Courtland Milloy in Washington Post, quoted in Reader's Digest
Jermaine Washington, 26, did something that amazes many people. He became a kidney donor, giving a vital organ to a woman he describes as "just a friend."
Washington met Michelle Stevens, 23, when they began working together at the Washington, D.C., Department of Employment Services. They used to have lunch with one another and chitchat during breaks. "He was somebody I could talk to," says Stevens. "One day, I cried on his shoulder. I had been on the kidney donor waiting list for 11 months, and I had lost all hope."
She told Washington how depressing it was to spend three days a week, three hours a day, on a kidney dialysis machine. She suffered chronic fatigue and blackouts and was plagued by joint pain. He could already see that she had lost her smile.
"I saw my friend dying before my eyes," Washington recalls. "What was I supposed to do? Sit back and watch her die?"
Steven's mother, suffering from hypertension, was ineligible to donate a kidney. Her two brothers were reluctant.
"I understood," says Stevens. "They said they loved me very much, but they were just too afraid."
The operation at Washington Hospital Center in April 1991 began with a painful procedure in which doctors inserted a catheter into an artery in Washington's groin. They then injected dye through the catheter into his kidney before taking X-rays to determine if it was fit for transplant.
A week later, an incision nearly 15 inches long was made from his navel to the middle of his back. After surgery he remained hospitalized for five days.

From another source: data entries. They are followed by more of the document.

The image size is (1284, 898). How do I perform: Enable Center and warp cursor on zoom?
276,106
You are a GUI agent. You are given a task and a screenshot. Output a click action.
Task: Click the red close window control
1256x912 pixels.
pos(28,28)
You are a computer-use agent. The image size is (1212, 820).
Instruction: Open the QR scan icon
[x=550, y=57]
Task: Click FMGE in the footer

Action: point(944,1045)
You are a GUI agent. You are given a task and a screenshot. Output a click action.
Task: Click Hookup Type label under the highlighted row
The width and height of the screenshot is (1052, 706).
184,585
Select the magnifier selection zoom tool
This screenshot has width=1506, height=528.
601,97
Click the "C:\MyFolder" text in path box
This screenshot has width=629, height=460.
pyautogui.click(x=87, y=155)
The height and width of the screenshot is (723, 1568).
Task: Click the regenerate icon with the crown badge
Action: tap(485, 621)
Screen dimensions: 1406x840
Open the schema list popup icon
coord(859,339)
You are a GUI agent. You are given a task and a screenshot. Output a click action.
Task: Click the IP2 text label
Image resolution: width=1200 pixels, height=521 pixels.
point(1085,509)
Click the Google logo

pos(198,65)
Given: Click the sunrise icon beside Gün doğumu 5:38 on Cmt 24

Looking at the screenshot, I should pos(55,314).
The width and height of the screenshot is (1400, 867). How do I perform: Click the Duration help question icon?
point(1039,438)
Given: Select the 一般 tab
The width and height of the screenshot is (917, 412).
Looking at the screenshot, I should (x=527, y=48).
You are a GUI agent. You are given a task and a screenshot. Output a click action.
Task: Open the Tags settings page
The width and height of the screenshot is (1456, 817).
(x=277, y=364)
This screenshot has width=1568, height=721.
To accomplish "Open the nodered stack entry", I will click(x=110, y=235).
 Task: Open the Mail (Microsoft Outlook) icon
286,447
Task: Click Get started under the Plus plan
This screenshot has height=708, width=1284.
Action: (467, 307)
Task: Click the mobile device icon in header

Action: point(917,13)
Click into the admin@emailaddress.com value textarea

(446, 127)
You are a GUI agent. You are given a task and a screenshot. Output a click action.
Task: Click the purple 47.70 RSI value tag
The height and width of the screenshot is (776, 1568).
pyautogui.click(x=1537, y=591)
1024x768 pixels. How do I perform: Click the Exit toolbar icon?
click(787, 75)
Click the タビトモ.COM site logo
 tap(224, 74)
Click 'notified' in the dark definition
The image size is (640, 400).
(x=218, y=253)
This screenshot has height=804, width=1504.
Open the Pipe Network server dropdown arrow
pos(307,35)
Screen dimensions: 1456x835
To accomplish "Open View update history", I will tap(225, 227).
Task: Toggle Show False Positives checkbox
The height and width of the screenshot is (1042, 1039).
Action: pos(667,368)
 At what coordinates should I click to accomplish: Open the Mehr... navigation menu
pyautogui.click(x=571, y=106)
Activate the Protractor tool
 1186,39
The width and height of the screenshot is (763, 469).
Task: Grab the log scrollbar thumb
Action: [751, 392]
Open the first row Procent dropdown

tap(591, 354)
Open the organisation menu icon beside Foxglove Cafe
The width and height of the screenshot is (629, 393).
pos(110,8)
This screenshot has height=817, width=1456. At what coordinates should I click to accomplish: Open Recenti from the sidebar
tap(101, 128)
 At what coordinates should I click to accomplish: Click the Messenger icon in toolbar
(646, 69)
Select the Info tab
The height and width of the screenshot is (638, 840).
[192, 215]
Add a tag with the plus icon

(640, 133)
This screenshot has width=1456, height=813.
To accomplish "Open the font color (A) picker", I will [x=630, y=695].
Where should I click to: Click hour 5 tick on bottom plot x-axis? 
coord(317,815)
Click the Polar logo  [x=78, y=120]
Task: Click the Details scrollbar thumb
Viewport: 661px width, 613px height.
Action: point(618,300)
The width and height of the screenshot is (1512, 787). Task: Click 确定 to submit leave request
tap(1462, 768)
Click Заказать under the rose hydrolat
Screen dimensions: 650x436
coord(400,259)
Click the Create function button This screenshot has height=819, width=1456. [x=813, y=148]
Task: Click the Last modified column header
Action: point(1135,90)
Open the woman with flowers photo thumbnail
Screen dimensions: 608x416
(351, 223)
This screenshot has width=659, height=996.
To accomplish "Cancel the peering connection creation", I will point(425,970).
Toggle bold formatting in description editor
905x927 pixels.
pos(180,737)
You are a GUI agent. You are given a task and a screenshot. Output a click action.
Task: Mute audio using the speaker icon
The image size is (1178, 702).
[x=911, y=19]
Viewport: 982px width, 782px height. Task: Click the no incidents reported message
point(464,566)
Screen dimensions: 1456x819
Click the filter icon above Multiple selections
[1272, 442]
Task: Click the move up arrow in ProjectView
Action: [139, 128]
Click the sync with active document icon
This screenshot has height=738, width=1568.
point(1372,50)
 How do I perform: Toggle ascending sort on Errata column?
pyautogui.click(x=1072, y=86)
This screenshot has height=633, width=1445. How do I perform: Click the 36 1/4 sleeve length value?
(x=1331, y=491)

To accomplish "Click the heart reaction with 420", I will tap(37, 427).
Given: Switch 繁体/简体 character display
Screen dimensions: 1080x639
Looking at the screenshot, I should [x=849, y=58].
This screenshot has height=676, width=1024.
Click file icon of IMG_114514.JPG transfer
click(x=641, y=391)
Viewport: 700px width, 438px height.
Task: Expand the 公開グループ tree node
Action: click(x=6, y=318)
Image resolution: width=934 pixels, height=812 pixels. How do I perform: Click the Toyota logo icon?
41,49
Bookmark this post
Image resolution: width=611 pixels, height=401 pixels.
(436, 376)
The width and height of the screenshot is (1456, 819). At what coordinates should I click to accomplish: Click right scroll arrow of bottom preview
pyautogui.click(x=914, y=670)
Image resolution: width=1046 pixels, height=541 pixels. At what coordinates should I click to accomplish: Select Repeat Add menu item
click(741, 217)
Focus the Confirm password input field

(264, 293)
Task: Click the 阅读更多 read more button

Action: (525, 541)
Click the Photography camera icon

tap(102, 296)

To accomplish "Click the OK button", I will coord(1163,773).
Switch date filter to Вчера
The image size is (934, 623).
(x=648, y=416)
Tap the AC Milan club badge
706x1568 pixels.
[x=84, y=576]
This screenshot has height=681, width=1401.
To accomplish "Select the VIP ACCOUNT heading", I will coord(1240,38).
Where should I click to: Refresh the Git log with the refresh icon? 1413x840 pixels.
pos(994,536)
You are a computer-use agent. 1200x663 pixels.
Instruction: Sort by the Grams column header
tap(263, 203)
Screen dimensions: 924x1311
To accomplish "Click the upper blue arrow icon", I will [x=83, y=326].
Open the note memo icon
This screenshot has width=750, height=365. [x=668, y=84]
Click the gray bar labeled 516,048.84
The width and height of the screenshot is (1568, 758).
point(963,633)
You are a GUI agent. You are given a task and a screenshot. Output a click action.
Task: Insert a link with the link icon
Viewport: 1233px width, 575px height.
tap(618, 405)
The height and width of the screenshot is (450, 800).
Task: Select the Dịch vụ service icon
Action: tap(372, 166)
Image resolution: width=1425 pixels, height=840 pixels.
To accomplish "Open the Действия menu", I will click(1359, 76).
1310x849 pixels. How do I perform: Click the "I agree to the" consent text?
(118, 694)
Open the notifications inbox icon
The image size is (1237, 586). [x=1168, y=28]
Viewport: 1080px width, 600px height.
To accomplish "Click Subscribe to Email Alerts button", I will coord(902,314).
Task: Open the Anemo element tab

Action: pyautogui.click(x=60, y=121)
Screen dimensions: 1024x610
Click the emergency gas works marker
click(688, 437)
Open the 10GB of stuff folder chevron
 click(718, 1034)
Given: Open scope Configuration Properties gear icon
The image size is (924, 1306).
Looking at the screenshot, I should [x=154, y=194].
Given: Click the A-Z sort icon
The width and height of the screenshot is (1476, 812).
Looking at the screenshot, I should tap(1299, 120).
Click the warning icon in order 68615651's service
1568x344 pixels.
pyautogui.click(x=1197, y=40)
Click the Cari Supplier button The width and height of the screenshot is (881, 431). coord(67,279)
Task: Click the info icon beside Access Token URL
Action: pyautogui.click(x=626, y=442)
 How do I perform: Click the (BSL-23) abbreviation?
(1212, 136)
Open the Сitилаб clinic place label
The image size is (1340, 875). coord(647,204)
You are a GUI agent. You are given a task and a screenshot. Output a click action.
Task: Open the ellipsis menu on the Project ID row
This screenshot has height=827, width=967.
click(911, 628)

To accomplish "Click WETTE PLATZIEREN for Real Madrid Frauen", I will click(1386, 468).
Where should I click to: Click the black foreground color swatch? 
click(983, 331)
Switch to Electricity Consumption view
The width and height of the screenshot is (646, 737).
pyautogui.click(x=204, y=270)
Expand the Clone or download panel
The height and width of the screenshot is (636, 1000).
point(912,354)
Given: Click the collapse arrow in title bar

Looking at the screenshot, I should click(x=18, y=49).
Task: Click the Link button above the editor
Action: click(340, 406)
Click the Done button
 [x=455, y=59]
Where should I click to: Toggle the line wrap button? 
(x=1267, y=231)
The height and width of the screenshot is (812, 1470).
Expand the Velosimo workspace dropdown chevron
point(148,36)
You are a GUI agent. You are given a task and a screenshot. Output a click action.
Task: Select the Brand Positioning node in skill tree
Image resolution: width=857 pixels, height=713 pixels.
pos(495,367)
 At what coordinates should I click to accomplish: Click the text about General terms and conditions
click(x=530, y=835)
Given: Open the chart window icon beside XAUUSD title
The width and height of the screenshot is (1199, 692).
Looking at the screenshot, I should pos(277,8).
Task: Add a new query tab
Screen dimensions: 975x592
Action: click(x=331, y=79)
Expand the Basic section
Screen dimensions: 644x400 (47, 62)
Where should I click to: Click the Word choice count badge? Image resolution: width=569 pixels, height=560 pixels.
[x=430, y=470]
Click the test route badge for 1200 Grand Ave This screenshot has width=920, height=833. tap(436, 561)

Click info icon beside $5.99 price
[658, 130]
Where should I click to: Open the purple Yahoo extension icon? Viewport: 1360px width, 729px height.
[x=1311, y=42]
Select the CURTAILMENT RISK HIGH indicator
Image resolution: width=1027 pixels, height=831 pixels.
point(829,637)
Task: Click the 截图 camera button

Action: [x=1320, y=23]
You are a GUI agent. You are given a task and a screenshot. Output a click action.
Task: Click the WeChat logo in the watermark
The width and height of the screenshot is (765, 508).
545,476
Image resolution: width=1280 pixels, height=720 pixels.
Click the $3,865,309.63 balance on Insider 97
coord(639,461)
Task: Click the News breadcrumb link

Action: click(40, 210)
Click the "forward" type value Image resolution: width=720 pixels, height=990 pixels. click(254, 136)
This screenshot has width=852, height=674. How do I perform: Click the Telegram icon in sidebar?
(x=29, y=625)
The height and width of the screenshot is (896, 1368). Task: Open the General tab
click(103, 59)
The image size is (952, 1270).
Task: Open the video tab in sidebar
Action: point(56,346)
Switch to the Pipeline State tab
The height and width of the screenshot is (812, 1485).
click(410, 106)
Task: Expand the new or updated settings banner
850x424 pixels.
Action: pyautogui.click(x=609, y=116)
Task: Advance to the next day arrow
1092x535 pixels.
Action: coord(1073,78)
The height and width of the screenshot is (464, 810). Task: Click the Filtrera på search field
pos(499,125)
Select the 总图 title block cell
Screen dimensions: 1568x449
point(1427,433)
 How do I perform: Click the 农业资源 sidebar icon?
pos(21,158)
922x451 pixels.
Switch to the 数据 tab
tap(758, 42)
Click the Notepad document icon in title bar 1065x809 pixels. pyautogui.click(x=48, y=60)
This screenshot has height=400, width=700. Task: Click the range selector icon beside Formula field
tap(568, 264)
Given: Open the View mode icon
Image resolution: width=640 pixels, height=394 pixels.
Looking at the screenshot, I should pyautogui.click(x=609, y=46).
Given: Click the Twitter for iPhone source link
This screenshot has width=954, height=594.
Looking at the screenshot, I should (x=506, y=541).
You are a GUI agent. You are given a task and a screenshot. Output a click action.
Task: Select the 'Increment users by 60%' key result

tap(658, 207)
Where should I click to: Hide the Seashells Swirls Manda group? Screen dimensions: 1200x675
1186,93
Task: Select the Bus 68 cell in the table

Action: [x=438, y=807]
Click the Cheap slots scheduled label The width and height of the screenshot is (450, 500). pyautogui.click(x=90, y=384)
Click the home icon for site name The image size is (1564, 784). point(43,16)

Today, both Stevens and Washington are fully recovered. "I jog at least twice a week," Washington says. Three times a month, they get together for what they call a "gratitude lunch."
Despite occasional pressure by friends, a romantic relationship is not what they want. "We are thankful for the beautiful friendship that we have," Stevens says. "We don't want to mess up a good thing."
To this day, people wonder why Washington did it&md;and even question his sanity. But when one admirer asked him where he had found the courage to give away a kidney, his answer quelled the skeptics. "I prayed for it," Washington replied. "I asked God for guidance and that's what I got."